• Instructions to follow
Write the entries out again exactly; any picture among them gets left out.

• Data in this exercise
-.-.-

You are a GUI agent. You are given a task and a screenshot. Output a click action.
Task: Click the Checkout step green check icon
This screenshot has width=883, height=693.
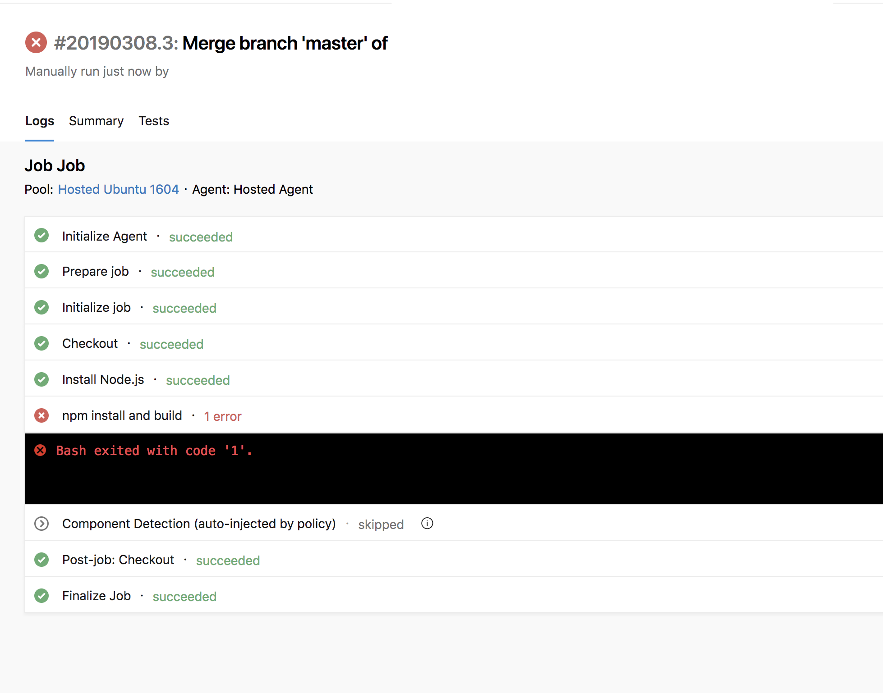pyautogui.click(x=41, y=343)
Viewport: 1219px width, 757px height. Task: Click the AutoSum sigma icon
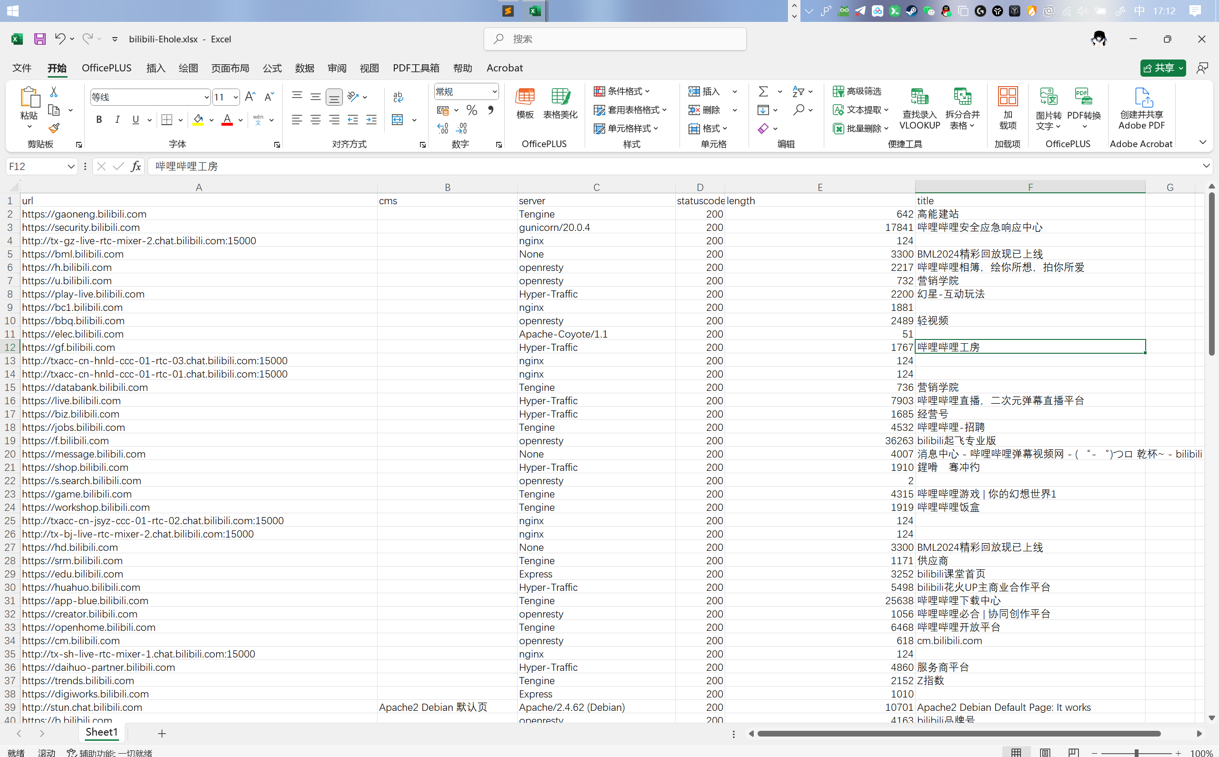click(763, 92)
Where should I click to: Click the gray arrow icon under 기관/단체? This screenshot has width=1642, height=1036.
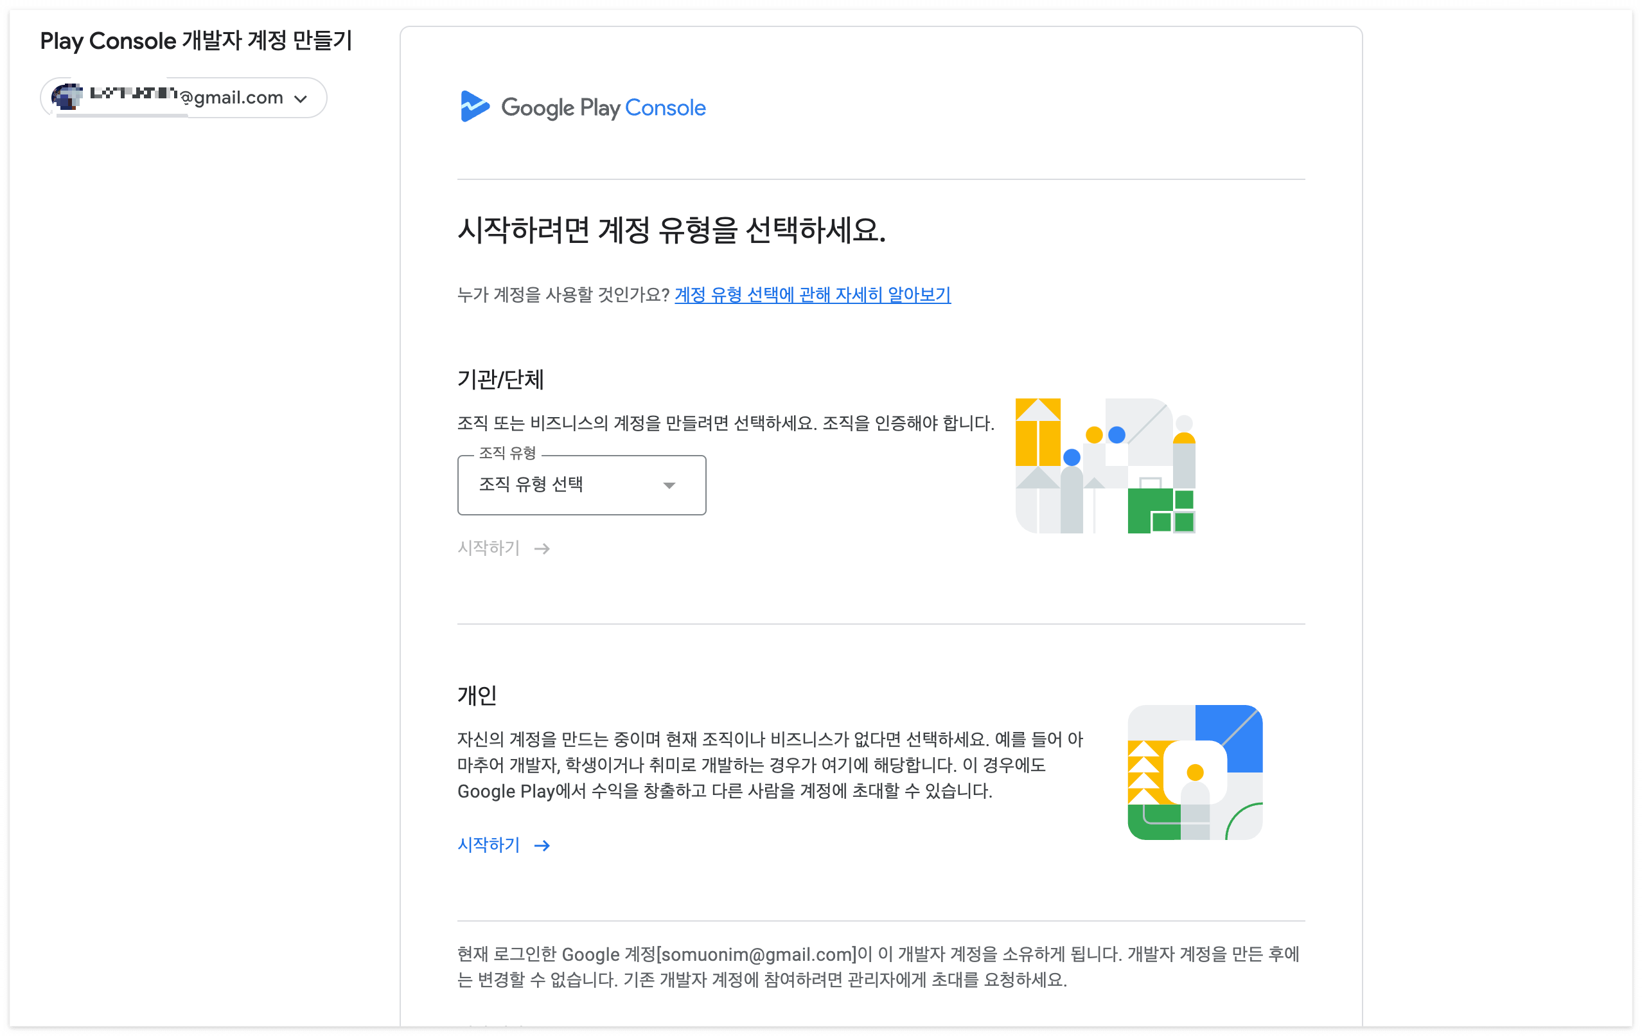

-.-.-

• Response
You are a GUI agent. You are given a task and a screenshot. Output a click action.
Task: Click the Checkout step green check icon
This screenshot has width=883, height=693.
pyautogui.click(x=41, y=343)
Viewport: 1219px width, 757px height. Task: Click the AutoSum sigma icon
click(763, 92)
Where should I click to: Click the gray arrow icon under 기관/단체? This screenshot has width=1642, height=1036.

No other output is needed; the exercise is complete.